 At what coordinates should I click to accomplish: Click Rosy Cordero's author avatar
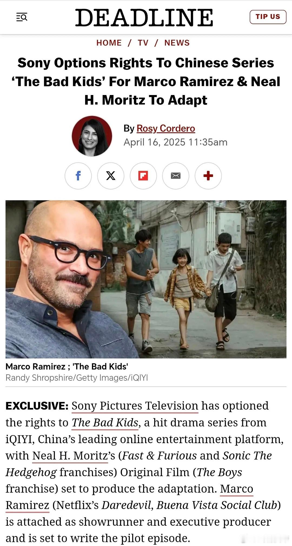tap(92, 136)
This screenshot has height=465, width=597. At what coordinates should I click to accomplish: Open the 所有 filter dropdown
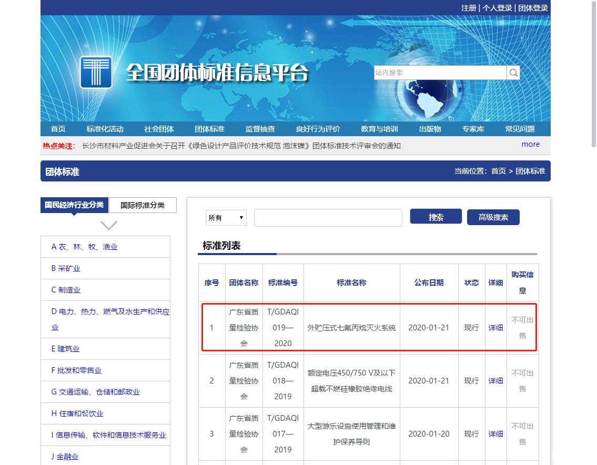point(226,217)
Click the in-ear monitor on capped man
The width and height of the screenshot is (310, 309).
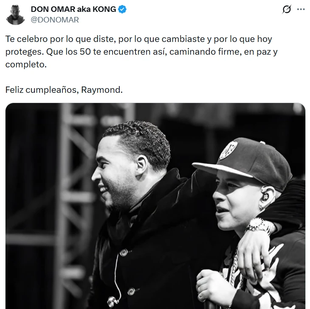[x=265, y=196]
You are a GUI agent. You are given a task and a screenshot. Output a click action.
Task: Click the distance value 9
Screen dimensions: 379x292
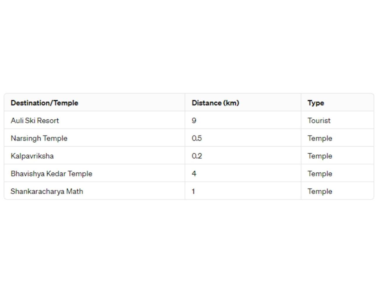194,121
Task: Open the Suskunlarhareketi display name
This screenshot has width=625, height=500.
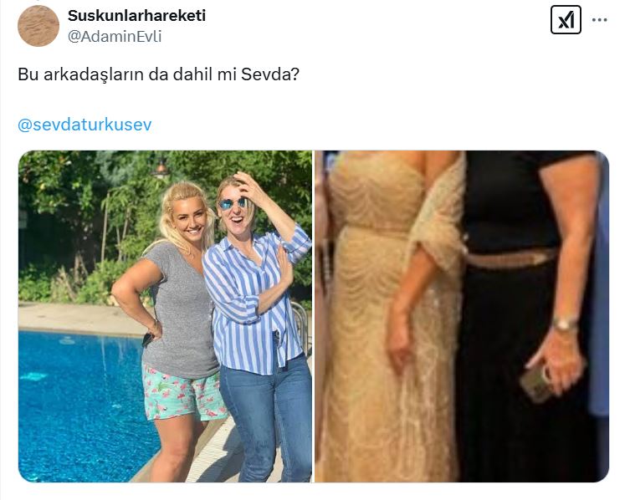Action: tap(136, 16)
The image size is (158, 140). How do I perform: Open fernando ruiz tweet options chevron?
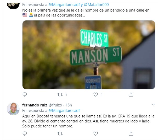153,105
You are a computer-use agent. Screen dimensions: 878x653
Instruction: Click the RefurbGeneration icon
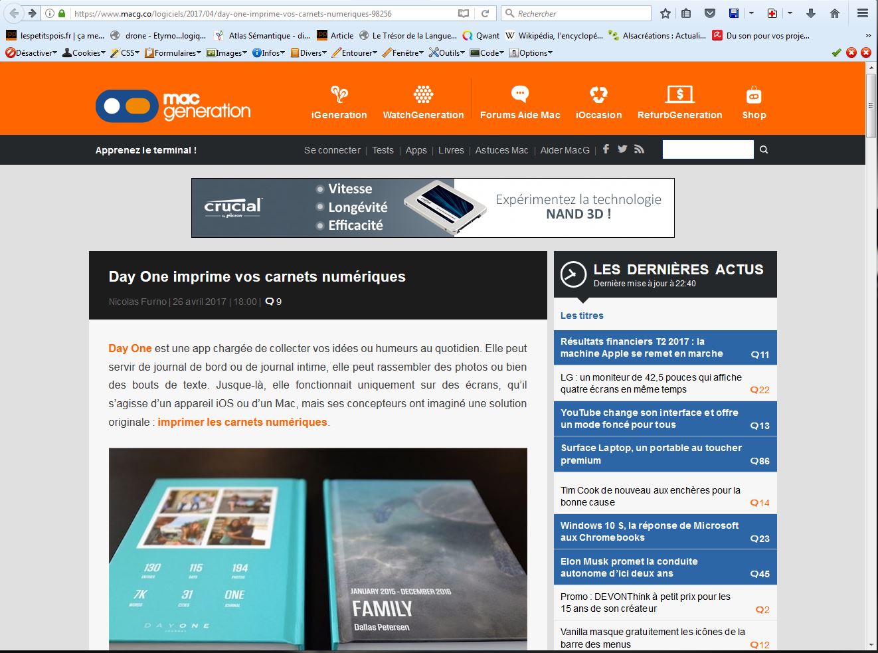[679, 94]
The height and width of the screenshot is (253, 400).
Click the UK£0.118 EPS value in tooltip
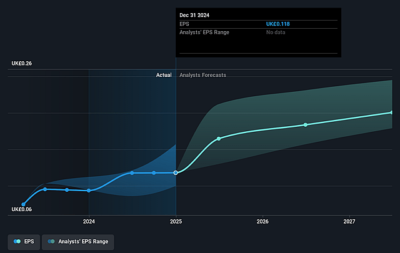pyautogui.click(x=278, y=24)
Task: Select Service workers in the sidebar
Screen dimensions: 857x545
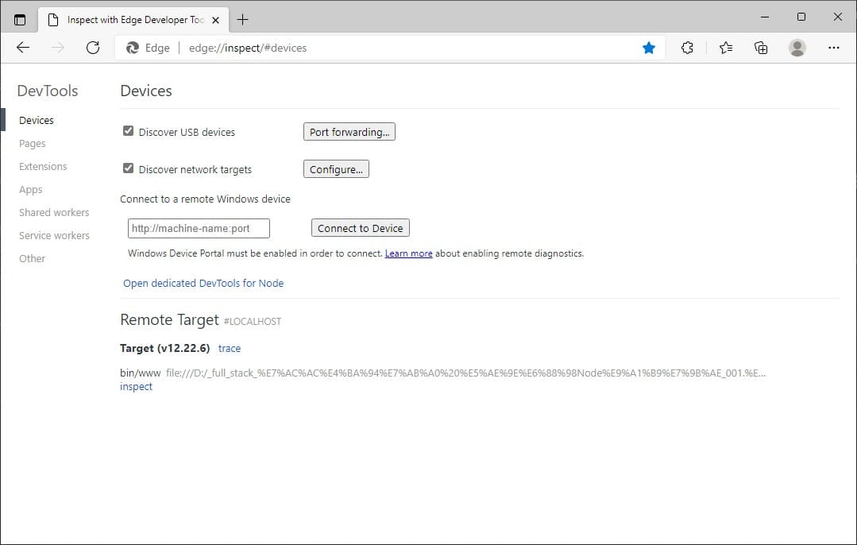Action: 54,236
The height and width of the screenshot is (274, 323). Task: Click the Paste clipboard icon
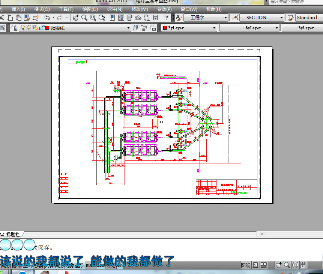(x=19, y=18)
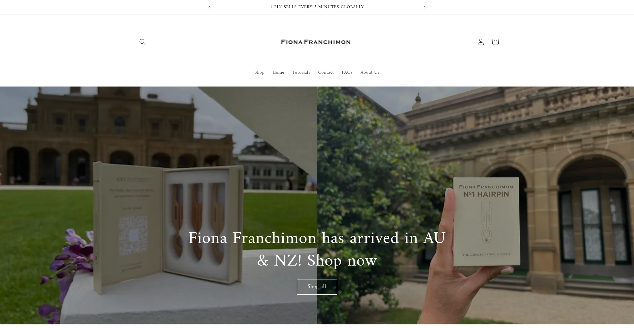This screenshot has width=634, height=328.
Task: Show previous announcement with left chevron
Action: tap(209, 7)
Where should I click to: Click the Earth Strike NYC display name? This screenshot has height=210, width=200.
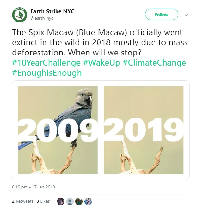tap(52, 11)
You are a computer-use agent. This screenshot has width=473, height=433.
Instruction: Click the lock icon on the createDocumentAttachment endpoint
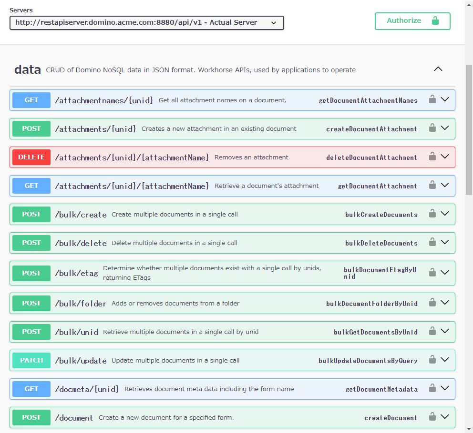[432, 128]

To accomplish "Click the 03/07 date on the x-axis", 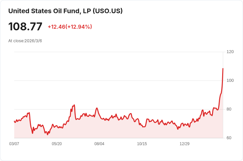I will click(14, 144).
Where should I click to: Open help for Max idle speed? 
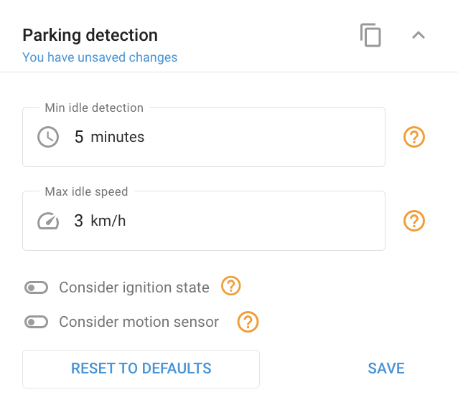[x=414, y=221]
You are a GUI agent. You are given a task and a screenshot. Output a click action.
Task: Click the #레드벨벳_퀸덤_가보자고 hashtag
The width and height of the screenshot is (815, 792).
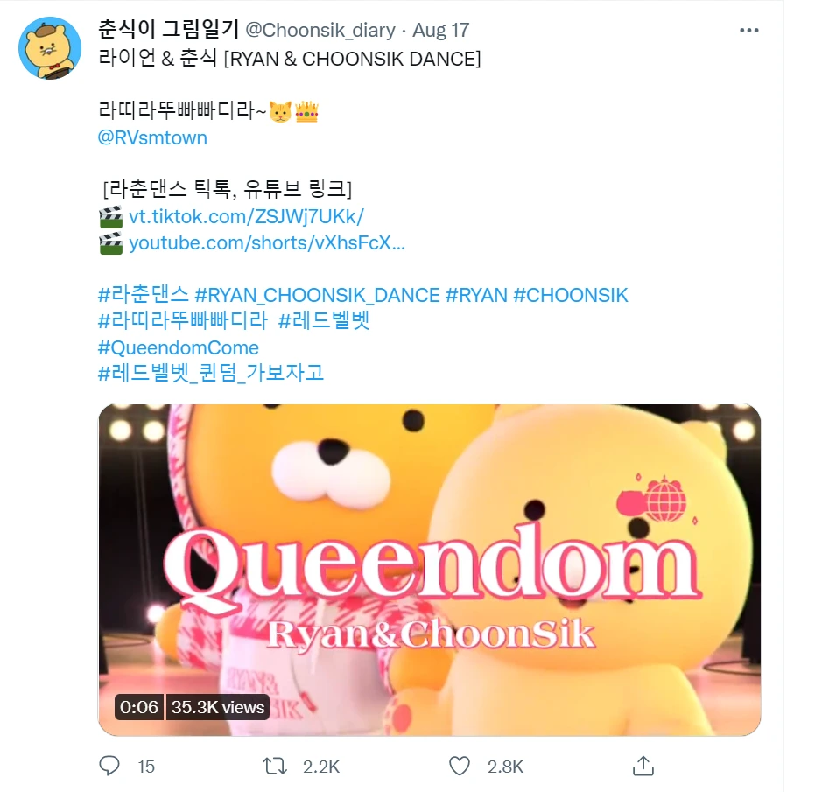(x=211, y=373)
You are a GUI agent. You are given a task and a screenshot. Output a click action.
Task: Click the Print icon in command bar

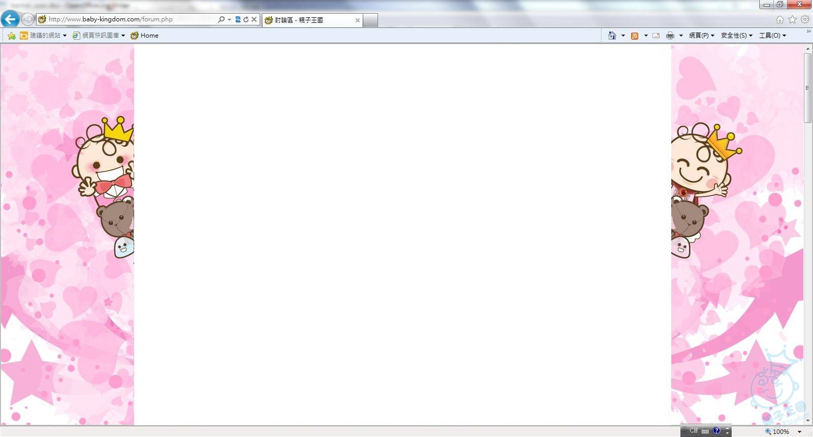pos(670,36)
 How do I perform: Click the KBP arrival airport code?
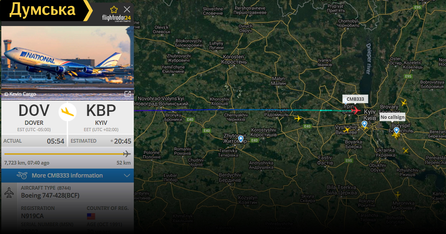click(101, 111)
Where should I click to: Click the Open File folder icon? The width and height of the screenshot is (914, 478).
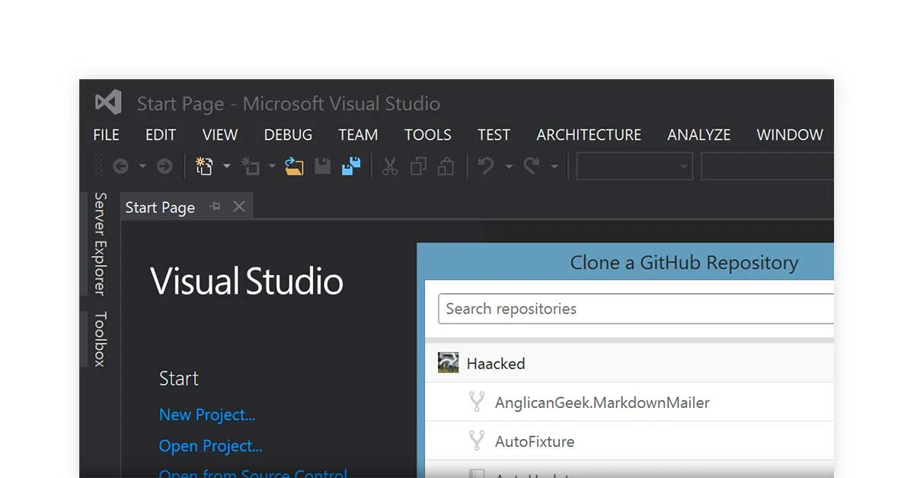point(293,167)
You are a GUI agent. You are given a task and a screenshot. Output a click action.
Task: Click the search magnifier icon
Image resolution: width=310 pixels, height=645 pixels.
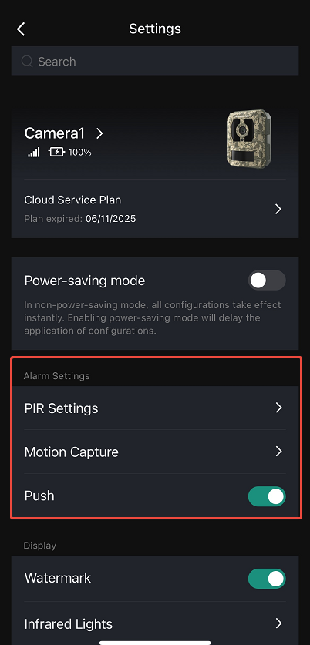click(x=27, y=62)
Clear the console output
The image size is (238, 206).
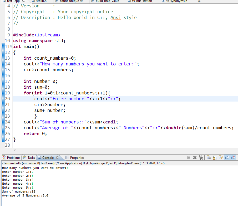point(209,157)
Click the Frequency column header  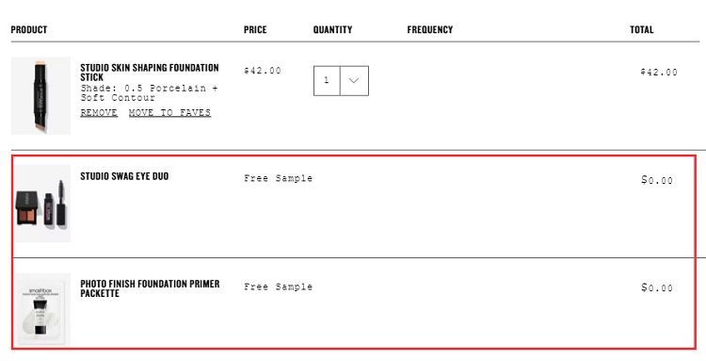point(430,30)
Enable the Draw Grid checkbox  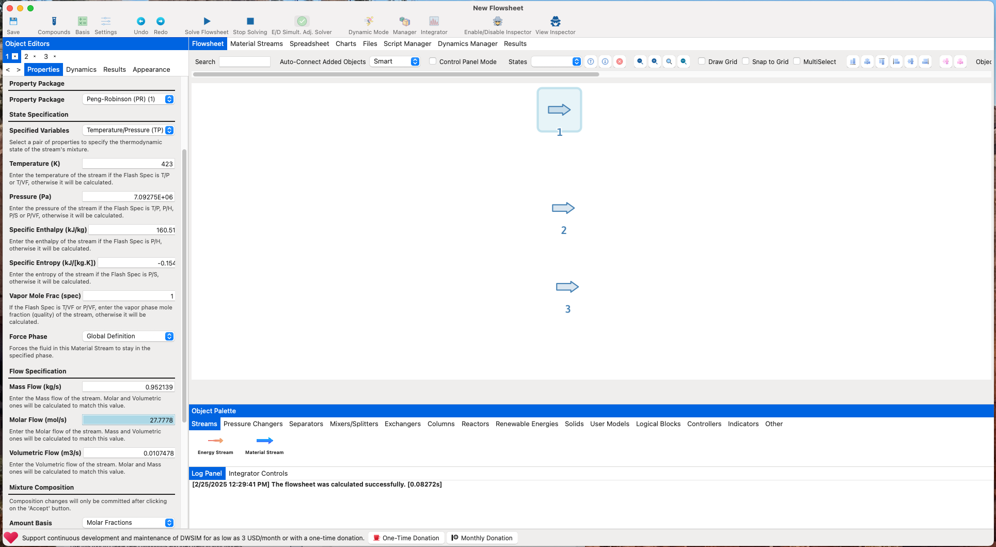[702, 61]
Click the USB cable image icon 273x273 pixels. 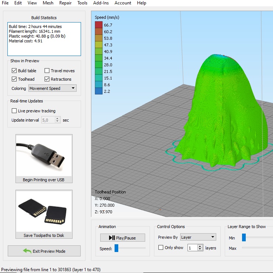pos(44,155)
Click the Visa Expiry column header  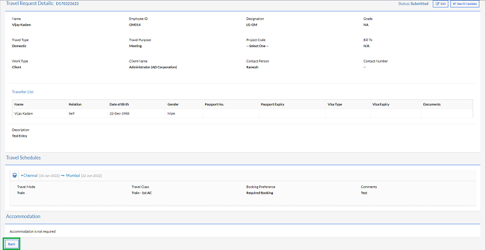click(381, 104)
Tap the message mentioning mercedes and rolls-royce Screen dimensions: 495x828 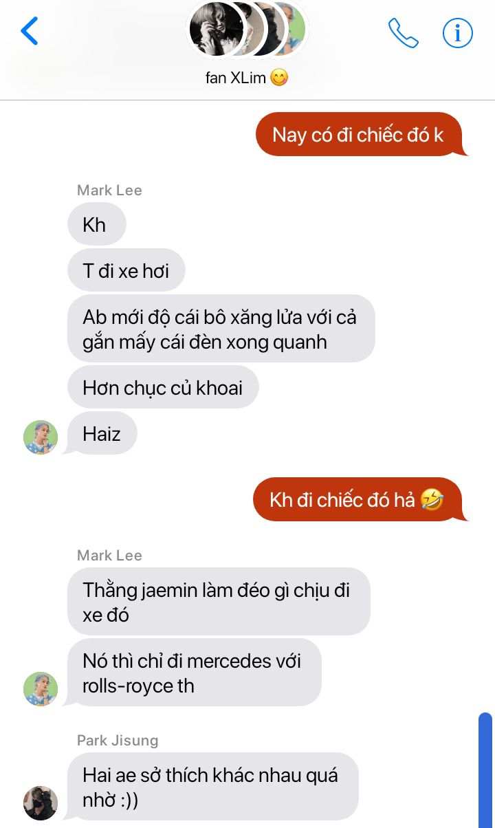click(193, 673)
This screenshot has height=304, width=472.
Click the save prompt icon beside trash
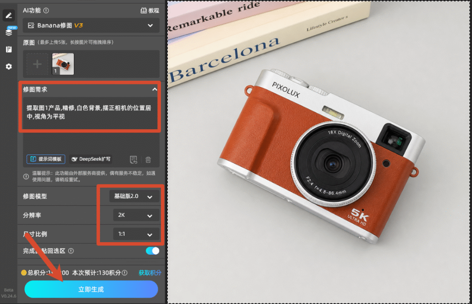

......

What to do –
Restate word for word every line from the top of the entries above to the line with "The height and width of the screenshot is (253, 400).", inclusive, and skip any pictures.

Result of the task –
 At what coordinates should I click to accomplish: Click Rosy Cordero's author avatar
tap(92, 136)
This screenshot has height=465, width=597. At what coordinates should I click to accomplish: Open the 所有 filter dropdown
point(226,217)
Click the in-ear monitor on capped man
The width and height of the screenshot is (310, 309).
[x=265, y=196]
You are a GUI agent. You are given a task and a screenshot. Output a click action.
Task: Click the distance value 9
Screen dimensions: 379x292
194,121
Task: Open the Suskunlarhareketi display name
This screenshot has width=625, height=500.
Action: tap(136, 16)
The image size is (158, 140). How do I perform: Open fernando ruiz tweet options chevron?
153,105
You are a computer-use agent. Screen dimensions: 878x653
Instruction: Click the RefurbGeneration icon
[679, 94]
The height and width of the screenshot is (253, 400).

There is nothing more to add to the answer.